**About this task**. What is needed is an exact copy of all the records, written out in full.

Saved entries:
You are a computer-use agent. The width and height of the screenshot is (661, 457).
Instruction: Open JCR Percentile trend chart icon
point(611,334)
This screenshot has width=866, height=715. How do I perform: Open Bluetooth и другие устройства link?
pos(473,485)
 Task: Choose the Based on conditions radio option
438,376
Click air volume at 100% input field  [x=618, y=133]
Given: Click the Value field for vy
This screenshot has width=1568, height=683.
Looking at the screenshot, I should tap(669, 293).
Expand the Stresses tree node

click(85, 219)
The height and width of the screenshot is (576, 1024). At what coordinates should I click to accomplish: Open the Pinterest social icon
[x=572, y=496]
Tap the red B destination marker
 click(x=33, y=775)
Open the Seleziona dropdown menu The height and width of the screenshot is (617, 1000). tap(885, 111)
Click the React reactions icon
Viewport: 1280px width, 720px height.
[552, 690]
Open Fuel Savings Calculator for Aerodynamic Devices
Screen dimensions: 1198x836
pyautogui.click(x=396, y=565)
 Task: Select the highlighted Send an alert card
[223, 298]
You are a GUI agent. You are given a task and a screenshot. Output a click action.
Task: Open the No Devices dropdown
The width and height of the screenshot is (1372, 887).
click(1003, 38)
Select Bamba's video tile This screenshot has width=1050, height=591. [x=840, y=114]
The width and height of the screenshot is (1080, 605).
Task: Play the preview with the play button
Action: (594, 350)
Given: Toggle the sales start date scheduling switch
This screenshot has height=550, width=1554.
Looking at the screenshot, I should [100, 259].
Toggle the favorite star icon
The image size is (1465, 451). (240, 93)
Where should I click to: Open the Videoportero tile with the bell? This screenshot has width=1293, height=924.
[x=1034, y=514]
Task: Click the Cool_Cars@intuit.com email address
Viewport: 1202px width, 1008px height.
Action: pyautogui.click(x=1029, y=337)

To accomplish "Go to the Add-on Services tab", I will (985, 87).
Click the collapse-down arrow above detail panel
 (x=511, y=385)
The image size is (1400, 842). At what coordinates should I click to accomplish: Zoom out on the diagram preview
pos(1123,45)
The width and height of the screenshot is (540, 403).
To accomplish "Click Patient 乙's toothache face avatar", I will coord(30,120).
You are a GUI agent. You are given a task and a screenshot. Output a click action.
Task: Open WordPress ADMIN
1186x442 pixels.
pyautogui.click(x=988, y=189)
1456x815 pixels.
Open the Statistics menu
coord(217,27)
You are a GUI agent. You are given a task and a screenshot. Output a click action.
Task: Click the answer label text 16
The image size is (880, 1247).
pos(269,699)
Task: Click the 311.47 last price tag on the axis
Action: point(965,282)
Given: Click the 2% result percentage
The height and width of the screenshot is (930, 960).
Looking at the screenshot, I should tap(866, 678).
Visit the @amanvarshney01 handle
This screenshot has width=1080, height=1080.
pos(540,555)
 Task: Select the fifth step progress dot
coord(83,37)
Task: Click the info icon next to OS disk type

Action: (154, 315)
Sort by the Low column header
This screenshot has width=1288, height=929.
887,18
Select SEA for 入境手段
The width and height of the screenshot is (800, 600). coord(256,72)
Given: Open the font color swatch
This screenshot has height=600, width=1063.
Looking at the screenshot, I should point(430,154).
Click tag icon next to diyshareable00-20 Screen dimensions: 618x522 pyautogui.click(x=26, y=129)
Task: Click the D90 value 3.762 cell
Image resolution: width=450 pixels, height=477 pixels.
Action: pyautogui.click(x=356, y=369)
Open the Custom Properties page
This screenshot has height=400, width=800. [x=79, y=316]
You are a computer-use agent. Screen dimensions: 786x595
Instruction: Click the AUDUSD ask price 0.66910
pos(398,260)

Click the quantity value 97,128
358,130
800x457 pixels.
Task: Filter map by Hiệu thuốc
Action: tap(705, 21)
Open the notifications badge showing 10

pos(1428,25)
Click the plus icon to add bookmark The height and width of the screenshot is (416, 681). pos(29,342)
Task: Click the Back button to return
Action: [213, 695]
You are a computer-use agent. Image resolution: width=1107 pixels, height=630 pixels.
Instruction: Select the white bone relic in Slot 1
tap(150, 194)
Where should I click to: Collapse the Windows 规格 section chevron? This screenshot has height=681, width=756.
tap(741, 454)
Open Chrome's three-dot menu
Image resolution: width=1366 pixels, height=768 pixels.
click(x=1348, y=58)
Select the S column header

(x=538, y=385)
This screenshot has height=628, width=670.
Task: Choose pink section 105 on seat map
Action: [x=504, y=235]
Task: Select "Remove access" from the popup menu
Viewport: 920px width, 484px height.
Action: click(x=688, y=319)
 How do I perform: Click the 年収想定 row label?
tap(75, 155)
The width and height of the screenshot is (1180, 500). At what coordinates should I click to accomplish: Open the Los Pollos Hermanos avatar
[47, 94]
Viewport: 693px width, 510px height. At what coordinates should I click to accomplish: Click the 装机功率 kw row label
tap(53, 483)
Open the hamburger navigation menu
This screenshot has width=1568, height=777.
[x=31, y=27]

**Reply**.
You are a computer-use agent. The width and height of the screenshot is (661, 457).
Instruction: Open JCR Percentile trend chart icon
point(611,334)
This screenshot has width=866, height=715. How do I perform: Open Bluetooth и другие устройства link?
pos(473,485)
 Task: Choose the Based on conditions radio option
438,376
Click air volume at 100% input field  [x=618, y=133]
Given: Click the Value field for vy
This screenshot has width=1568, height=683.
Looking at the screenshot, I should tap(669, 293).
Expand the Stresses tree node

click(85, 219)
The height and width of the screenshot is (576, 1024). At what coordinates should I click to accomplish: Open the Pinterest social icon
[x=572, y=496]
Tap the red B destination marker
 click(x=33, y=775)
Open the Seleziona dropdown menu The height and width of the screenshot is (617, 1000). tap(885, 111)
Click the React reactions icon
Viewport: 1280px width, 720px height.
[552, 690]
Open Fuel Savings Calculator for Aerodynamic Devices
Screen dimensions: 1198x836
pyautogui.click(x=396, y=565)
 Task: Select the highlighted Send an alert card
[223, 298]
You are a GUI agent. You are given a task and a screenshot. Output a click action.
Task: Open the No Devices dropdown
The width and height of the screenshot is (1372, 887).
click(1003, 38)
Select Bamba's video tile This screenshot has width=1050, height=591. [x=840, y=114]
The width and height of the screenshot is (1080, 605).
Task: Play the preview with the play button
Action: (594, 350)
Given: Toggle the sales start date scheduling switch
This screenshot has height=550, width=1554.
Looking at the screenshot, I should [100, 259].
Toggle the favorite star icon
The image size is (1465, 451). (240, 93)
Where should I click to: Open the Videoportero tile with the bell? This screenshot has width=1293, height=924.
[x=1034, y=514]
Task: Click the Cool_Cars@intuit.com email address
Viewport: 1202px width, 1008px height.
Action: pyautogui.click(x=1029, y=337)

To accomplish "Go to the Add-on Services tab", I will (985, 87).
Click the collapse-down arrow above detail panel
 (x=511, y=385)
The image size is (1400, 842). At what coordinates should I click to accomplish: Zoom out on the diagram preview
pos(1123,45)
The width and height of the screenshot is (540, 403).
To accomplish "Click Patient 乙's toothache face avatar", I will coord(30,120).
You are a GUI agent. You are given a task and a screenshot. Output a click action.
Task: Open WordPress ADMIN
1186x442 pixels.
pyautogui.click(x=988, y=189)
1456x815 pixels.
Open the Statistics menu
coord(217,27)
You are a GUI agent. You are given a task and a screenshot. Output a click action.
Task: Click the answer label text 16
The image size is (880, 1247).
pos(269,699)
Task: Click the 311.47 last price tag on the axis
Action: point(965,282)
Given: Click the 2% result percentage
The height and width of the screenshot is (930, 960).
Looking at the screenshot, I should tap(866, 678).
Visit the @amanvarshney01 handle
This screenshot has width=1080, height=1080.
pos(540,555)
 Task: Select the fifth step progress dot
coord(83,37)
Task: Click the info icon next to OS disk type

Action: (154, 315)
Sort by the Low column header
This screenshot has width=1288, height=929.
887,18
Select SEA for 入境手段
The width and height of the screenshot is (800, 600). coord(256,72)
Given: Open the font color swatch
This screenshot has height=600, width=1063.
Looking at the screenshot, I should point(430,154).
Click tag icon next to diyshareable00-20 Screen dimensions: 618x522 pyautogui.click(x=26, y=129)
Task: Click the D90 value 3.762 cell
Image resolution: width=450 pixels, height=477 pixels.
Action: pyautogui.click(x=356, y=369)
Open the Custom Properties page
This screenshot has height=400, width=800. [x=79, y=316]
You are a computer-use agent. Screen dimensions: 786x595
Instruction: Click the AUDUSD ask price 0.66910
pos(398,260)

Click the quantity value 97,128
358,130
800x457 pixels.
Task: Filter map by Hiệu thuốc
Action: tap(705, 21)
Open the notifications badge showing 10

pos(1428,25)
Click the plus icon to add bookmark The height and width of the screenshot is (416, 681). pos(29,342)
Task: Click the Back button to return
Action: [213, 695]
You are a computer-use agent. Image resolution: width=1107 pixels, height=630 pixels.
Instruction: Select the white bone relic in Slot 1
tap(150, 194)
Where should I click to: Collapse the Windows 规格 section chevron? This screenshot has height=681, width=756.
tap(741, 454)
Open Chrome's three-dot menu
Image resolution: width=1366 pixels, height=768 pixels.
click(x=1348, y=58)
Select the S column header

(x=538, y=385)
This screenshot has height=628, width=670.
Task: Choose pink section 105 on seat map
Action: [x=504, y=235]
Task: Select "Remove access" from the popup menu
Viewport: 920px width, 484px height.
Action: click(x=688, y=319)
 How do I perform: Click the 年収想定 row label?
tap(75, 155)
The width and height of the screenshot is (1180, 500). At what coordinates should I click to accomplish: Open the Los Pollos Hermanos avatar
[47, 94]
Viewport: 693px width, 510px height. At what coordinates should I click to accomplish: Click the 装机功率 kw row label
tap(53, 483)
Open the hamburger navigation menu
This screenshot has width=1568, height=777.
[x=31, y=27]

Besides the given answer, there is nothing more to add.